> What you will do
Retype the rows from the line containing "The height and width of the screenshot is (424, 738)." through the line containing "click(1447, 564)", word for word and leaving out the pictures.

> Information given
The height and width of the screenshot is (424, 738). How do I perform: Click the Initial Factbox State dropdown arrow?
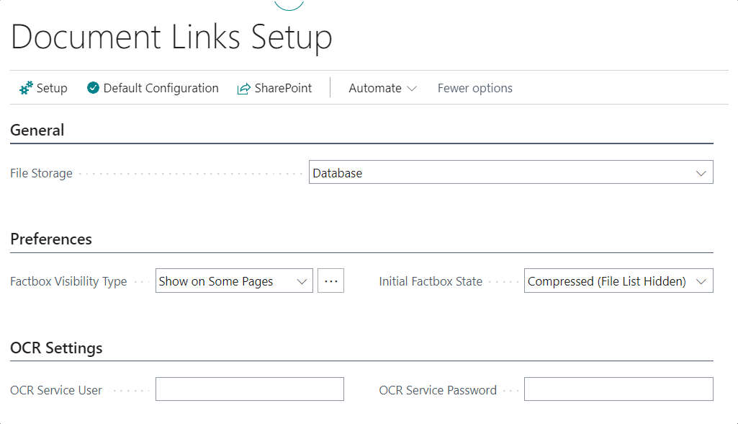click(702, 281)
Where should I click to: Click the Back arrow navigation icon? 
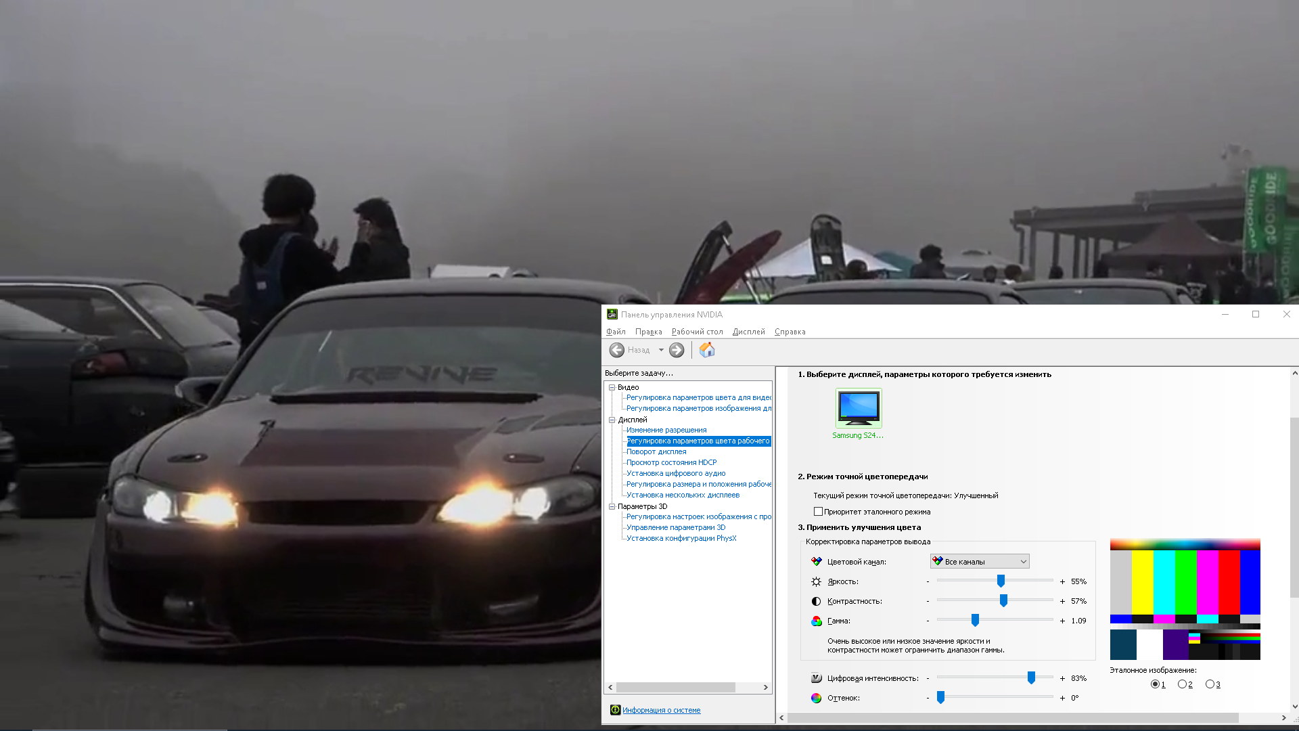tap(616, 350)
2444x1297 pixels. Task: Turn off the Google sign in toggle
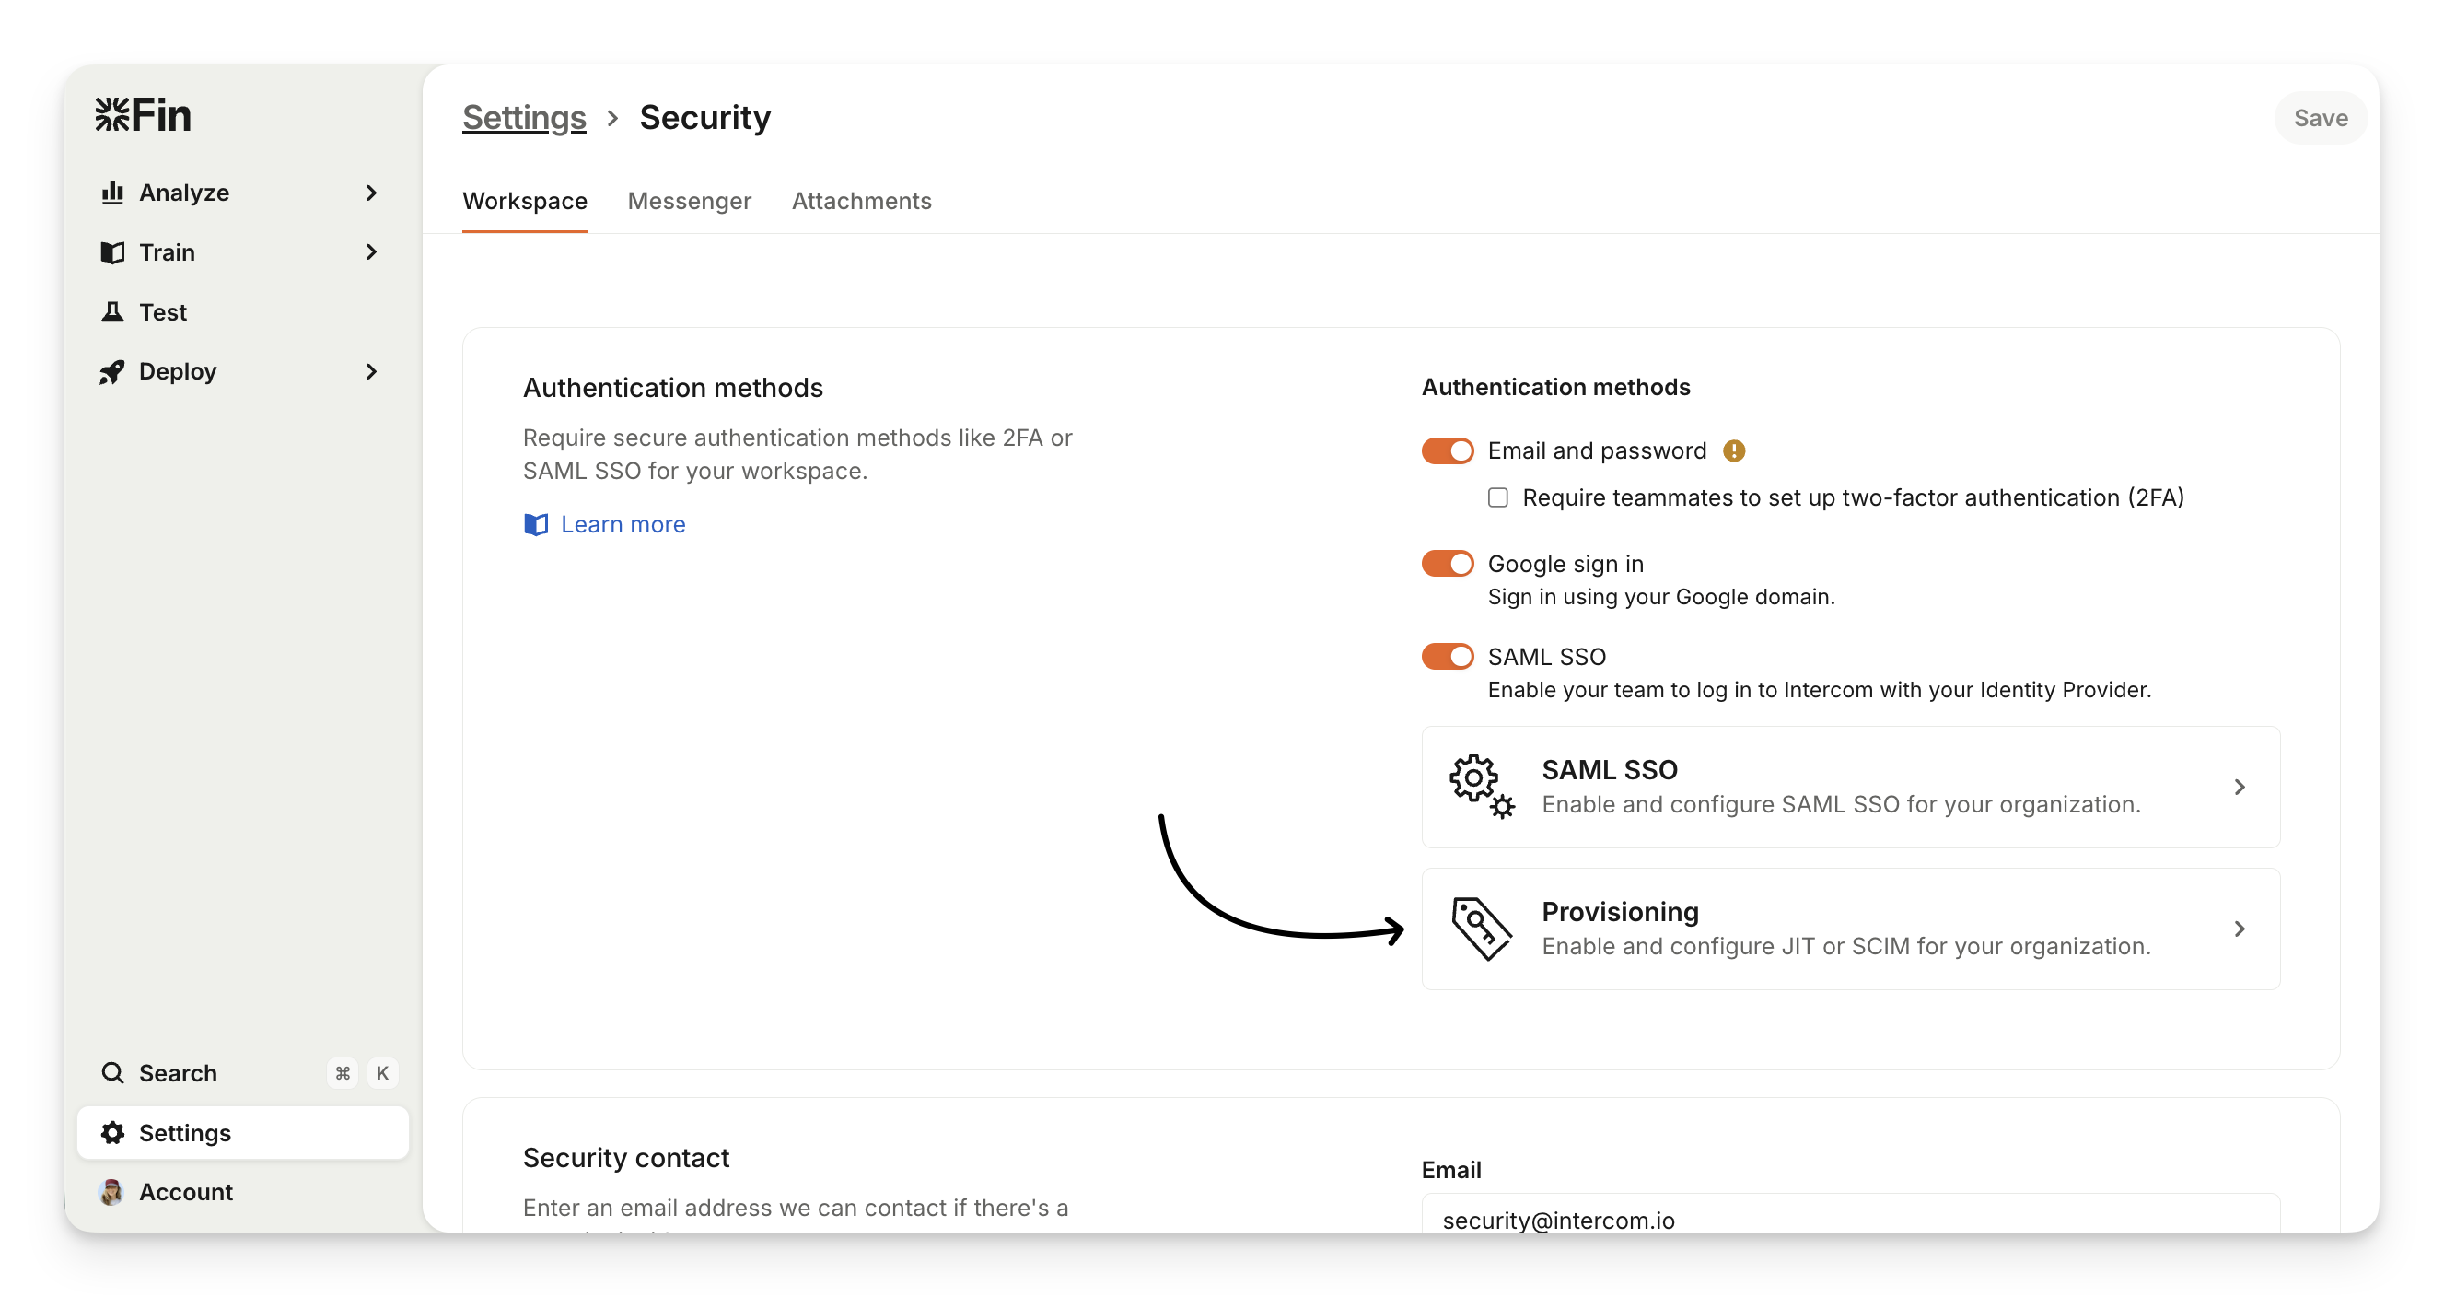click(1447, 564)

* * *

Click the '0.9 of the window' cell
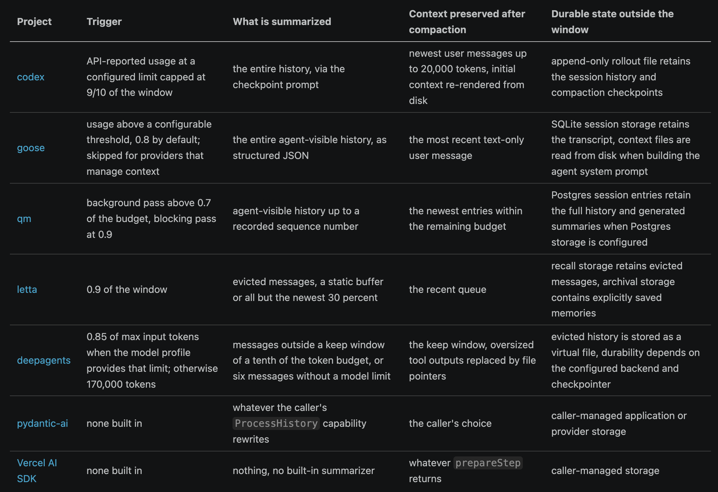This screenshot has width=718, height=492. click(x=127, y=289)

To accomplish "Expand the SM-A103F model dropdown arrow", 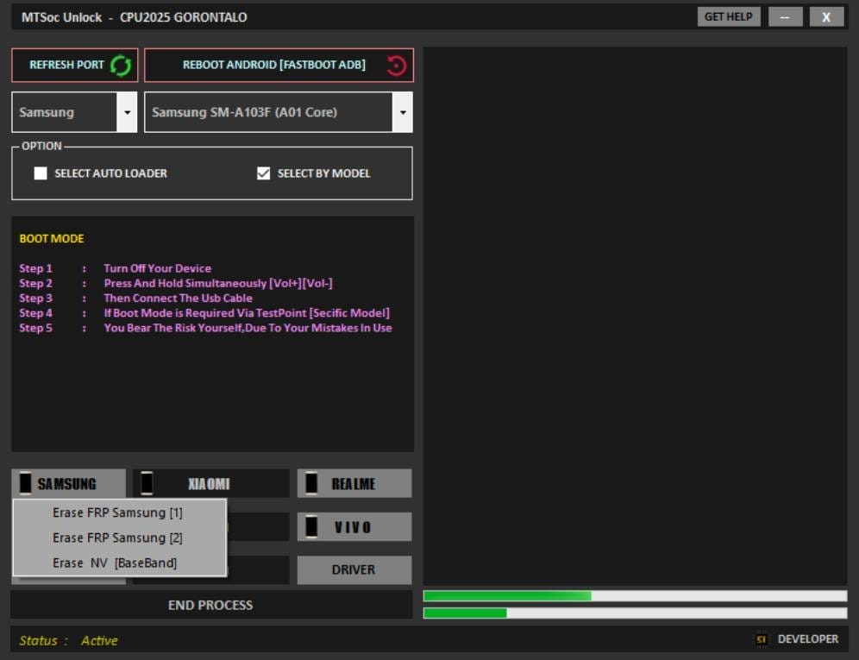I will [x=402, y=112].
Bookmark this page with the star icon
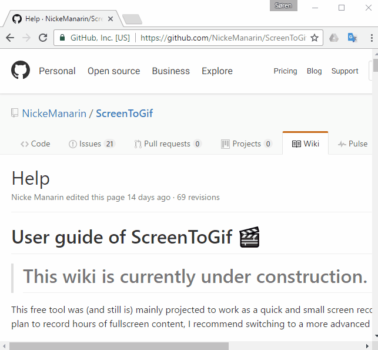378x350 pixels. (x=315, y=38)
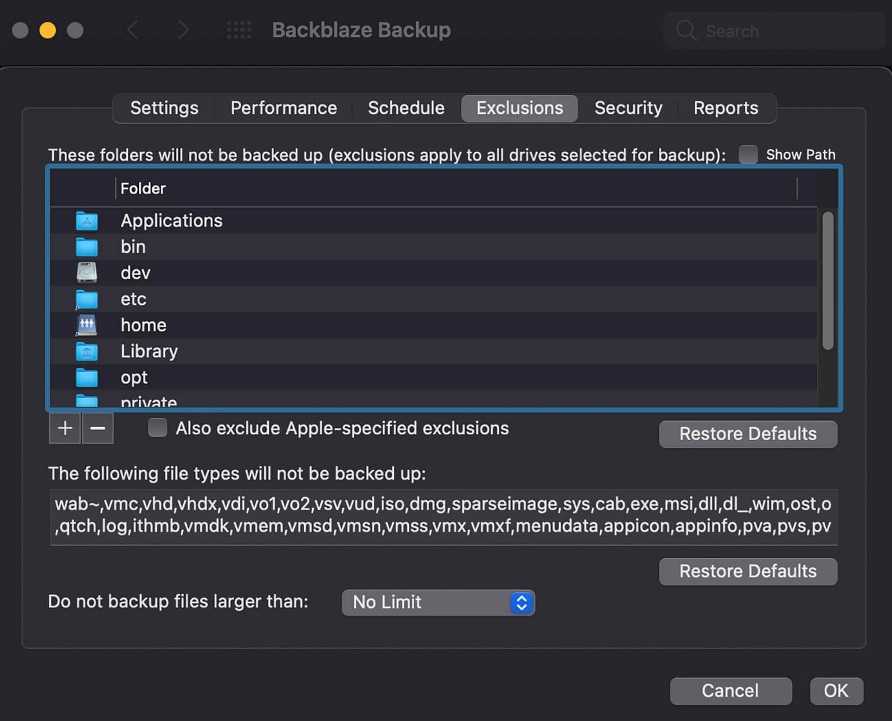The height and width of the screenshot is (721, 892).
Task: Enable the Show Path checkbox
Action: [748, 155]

> Solution
The height and width of the screenshot is (424, 738). How do I perform: Click the Initial Factbox State dropdown arrow?
click(702, 281)
Where should I click to: Click the Back arrow navigation icon? 
tap(616, 350)
2444x1297 pixels. Task: Turn off the Google sign in toggle
click(1447, 564)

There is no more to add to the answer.